The residency training program at Hamad General is accredited by ACGME, with the same expected competencies as in the U.S. “We don’t use the term ‘hospitalist,’ ” Dr. Kartha said. “It’s better to focus on the model of care – which clearly was American. That model has encountered some resistance in some countries – on many of the same grounds U.S. hospitalists faced 20 years ago. You have to be sensitive to local culture. For hospitalists to succeed internationally, they have to possess a high degree of cultural intelligence.” There’s no shortage of issues such as language barriers, he said. “But that’s no different than at Boston Medical Center.”
SHM’s Middle East Chapter was off to a great start and then was slowed down by regional politics and COVID-19, but is looking forward to a great reboot in 2021, Dr. Kartha said. The pandemic also has been an opportunity to show how hospital medicine is the backbone of the hospital’s ability to respond, although of course many other professionals also pitched in.

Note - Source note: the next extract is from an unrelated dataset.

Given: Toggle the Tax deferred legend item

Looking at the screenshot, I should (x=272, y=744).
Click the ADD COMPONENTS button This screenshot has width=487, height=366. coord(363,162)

Other countries around the world have learned a lot from the American model of hospital medicine. But sources for this article wonder if U.S. hospitalists, in turn, could learn from their adaptations and innovations.
“We can all learn better how to practice our field of medicine in the hospital with less resource utilization,” Dr. Vidyarthi concluded. “So many innovations are happening around us. If we open our eyes to our global colleagues and infuse some of their ideas, it could be wonderful for hospital professionals in the United States.”
References
1. Kisuule F, Howell E. Hospital medicine beyond the United States. Int J Gen Med. 2018;11:65-71. doi: 10.2147/IJGM.S151275.
2. Stosic J et al. The acute physician: The future of acute hospital care in the UK. Clin Med (Lond). 2010 Apr; 10(2):145-7. doi: 10.7861/clinmedicine.10-2-145.
3. Yan Y et al. Adoption of Hospitalist Care in Asia: Experiences From Singapore, Taiwan, Korea, and Japan. J Hosp Med. Published Online First 2021 June 11. doi: 10.12788/jhm.3621.
4. Beresford L. Hospital medicine flourishing around the world. The Hospitalist. Nov 2015.